• **What you are asked to do**
All entries are to be transcribed exactly. Pictures are not part of the copy.

============

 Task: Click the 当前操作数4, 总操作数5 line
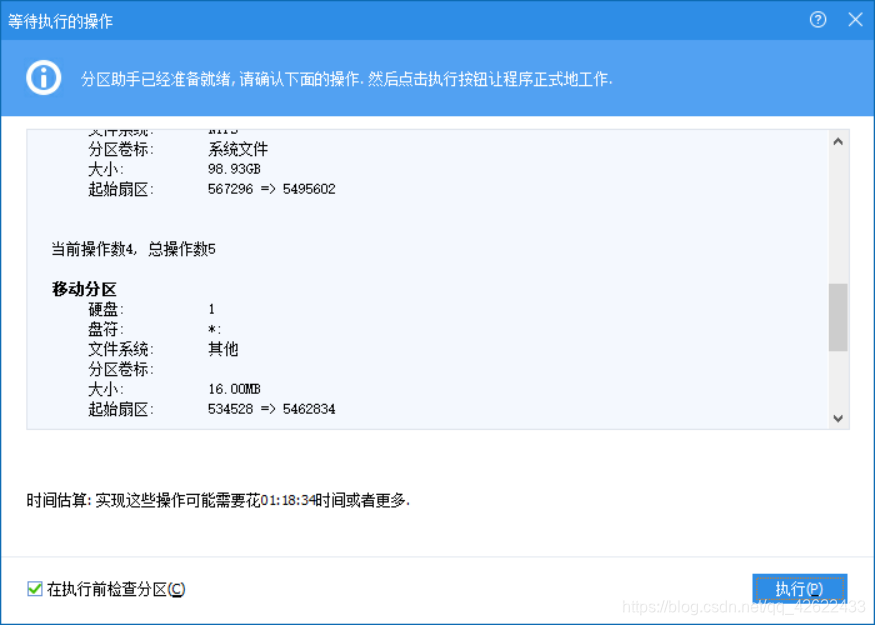tap(133, 249)
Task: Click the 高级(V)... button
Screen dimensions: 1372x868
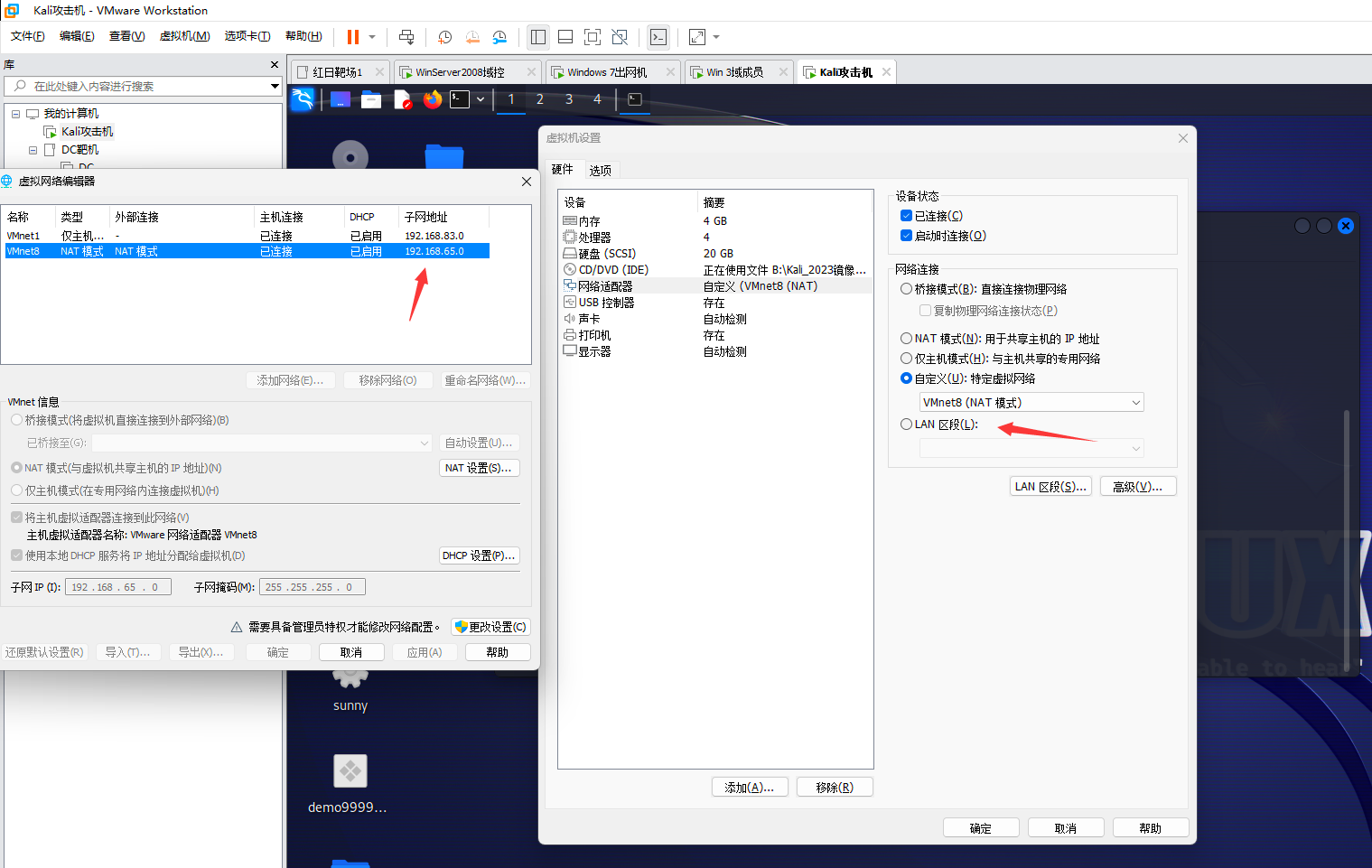Action: 1137,487
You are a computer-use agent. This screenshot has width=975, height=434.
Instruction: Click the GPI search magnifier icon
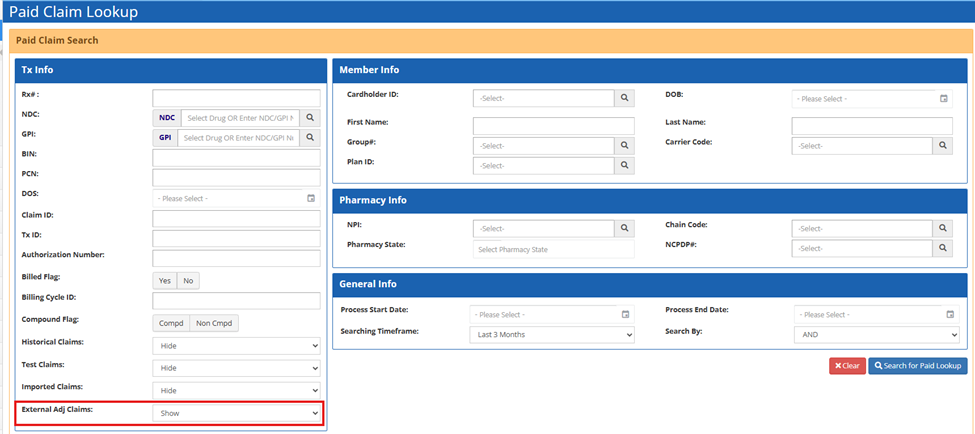[x=310, y=138]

============

• **Answer area**
 Task: Click the 当前操作数4, 总操作数5 line
tap(133, 249)
Task: Click the 高级(V)... button
Screen dimensions: 1372x868
Action: 1137,487
You are a computer-use agent. This screenshot has width=975, height=434.
Instruction: Click the GPI search magnifier icon
[x=310, y=138]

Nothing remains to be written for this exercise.